I give him a double-take. “What do you mean?”

He turns back to me, a sadness in his eyes. “You’re denying your powers.”

A new round of pain overtakes my stomach. I cry out, unable to stay quiet. The white creeps into more of my vision. I struggle to stay awake.

Bash appears in front of me. “We’re here. None of us is going anywhere.”

I hear a door open and close before seeing my mom. “The doctor is on his way.”

“Good.” Relief floods my dad’s face. “Did he say anything?”

She shakes her head then turns to me. “Are you feeling any better?”

“She was just screaming again,” Bash said. “We can’t let this go on!”

Dad looks me in the eyes. “Are you willing to accept Queen Sirena’s powers?”

I shake my head. “I want a different destiny for myself.”

“You might not have another choice.”

“I do. And I’m not following her path.” Blinding pain overtakes me. I don’t even know if I yell out or not. I’m not even sure if I’m still in the castle. It feels like I’ve left the physical world.

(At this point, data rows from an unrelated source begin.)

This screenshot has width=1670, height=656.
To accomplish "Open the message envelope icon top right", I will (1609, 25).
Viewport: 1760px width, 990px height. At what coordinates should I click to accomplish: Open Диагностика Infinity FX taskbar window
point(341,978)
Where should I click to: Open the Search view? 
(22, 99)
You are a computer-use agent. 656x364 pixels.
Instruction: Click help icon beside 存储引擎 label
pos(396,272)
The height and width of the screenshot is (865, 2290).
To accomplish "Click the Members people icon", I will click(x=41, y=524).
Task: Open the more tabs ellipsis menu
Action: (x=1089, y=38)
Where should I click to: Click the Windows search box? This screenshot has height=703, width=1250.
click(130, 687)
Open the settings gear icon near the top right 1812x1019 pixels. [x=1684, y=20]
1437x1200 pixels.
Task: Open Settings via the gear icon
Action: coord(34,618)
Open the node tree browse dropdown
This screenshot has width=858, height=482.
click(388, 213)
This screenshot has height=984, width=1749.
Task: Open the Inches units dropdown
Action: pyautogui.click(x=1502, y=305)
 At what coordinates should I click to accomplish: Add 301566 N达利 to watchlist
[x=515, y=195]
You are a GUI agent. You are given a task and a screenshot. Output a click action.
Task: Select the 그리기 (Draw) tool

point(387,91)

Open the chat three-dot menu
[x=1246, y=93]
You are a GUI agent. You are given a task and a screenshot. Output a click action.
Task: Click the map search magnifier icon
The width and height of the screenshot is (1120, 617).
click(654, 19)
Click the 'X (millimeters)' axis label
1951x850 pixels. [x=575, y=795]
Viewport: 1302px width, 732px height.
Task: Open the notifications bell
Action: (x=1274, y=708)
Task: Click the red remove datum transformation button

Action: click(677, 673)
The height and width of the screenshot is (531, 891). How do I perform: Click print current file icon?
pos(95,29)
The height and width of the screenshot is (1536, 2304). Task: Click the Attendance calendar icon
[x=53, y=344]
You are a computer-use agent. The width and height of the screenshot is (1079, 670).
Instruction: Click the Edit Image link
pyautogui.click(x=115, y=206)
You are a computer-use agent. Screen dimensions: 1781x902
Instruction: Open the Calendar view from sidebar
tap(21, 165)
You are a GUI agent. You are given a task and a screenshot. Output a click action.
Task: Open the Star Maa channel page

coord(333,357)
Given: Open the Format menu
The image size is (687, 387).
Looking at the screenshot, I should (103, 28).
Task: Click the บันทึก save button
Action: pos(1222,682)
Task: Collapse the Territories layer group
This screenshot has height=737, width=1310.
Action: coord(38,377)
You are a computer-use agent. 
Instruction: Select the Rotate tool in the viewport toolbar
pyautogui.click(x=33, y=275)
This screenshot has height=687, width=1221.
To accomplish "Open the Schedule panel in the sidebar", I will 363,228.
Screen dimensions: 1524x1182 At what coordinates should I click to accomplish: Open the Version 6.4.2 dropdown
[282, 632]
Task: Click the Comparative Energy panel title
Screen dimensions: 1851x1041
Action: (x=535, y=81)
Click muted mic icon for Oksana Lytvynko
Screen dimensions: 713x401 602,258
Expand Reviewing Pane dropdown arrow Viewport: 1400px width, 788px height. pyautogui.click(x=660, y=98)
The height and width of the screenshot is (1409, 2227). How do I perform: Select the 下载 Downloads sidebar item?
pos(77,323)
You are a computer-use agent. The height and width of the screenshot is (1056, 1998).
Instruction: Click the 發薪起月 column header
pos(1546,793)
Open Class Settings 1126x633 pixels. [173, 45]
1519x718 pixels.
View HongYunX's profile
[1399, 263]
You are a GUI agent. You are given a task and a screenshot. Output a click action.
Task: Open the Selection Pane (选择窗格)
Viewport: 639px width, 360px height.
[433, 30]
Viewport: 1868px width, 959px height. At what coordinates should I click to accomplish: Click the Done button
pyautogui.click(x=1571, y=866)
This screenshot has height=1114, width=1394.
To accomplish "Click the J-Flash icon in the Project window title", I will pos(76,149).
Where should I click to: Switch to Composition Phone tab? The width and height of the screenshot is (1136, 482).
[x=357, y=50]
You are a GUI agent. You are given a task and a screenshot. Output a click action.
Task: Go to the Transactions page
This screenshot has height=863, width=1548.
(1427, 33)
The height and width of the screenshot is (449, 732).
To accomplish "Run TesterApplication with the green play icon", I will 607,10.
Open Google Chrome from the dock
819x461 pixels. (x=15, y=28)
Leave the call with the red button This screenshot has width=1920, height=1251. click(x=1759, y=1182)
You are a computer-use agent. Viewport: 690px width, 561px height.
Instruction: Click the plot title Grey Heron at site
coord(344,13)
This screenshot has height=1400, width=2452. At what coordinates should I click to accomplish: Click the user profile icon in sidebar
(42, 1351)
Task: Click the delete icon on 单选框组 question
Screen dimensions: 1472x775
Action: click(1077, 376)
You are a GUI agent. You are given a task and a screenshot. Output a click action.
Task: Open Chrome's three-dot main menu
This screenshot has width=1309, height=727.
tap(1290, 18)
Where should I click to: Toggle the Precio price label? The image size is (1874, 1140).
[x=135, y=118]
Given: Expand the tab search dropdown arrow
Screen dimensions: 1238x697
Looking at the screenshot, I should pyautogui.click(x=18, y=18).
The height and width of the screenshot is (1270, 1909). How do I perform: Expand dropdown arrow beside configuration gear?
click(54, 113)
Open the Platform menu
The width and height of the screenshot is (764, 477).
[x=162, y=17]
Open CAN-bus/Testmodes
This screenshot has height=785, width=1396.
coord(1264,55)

When the pain finally subsides, my parents, best friend, and boyfriend are all staring at me.

“I need some space.”

They all back away, and I gasp for air. The pain hasn’t fully gone away, but it’s manageable. I can live with it. Breathe, see, focus.

Until sharp teeth dig into my flesh, tearing apart my internal organs. Set everything else on fire.

I’m going to die. I don’t know what’s wrong with me, but it’s going to kill me. And at this point, death would be preferable. I can’t live like this.

Everything goes black, but it isn’t the end. I can still hear my loved ones, their worried tones. I’m still alive, still conscious. Still in unbelievable agony. Only I can’t cry out or clutch my stomach.

Am I in a coma? If so, it’s true what everyone always says—that the patient can hear everything. My parents are talking. I can hear Halen and Bash too. Some other merwoman. A merman. They all sound so far away.

Something cold and round presses on my chest. Then my stomach. More instruments press against my skin. Hushed voices murmur.

The pain intensifies. I want to scream, to do anything to alleviate it just a little. Any relief would help. Would be better than this.

Something sharp digs into my skin. A relaxing warmth spreads throughout my body. The pain goes away. The voices grow quieter, farther away.

The darkness sucks me away from everything else. Especially what’s left of the agony.

When I wake, the room is silent, other than a dull beeping every so often. I force my eyes open.

I’m in my bed—the one in the castle. I recognize the dollhouse my dad made me when I was young. How did I never put two and two together? He was always more of a dad to me than Drake ever was.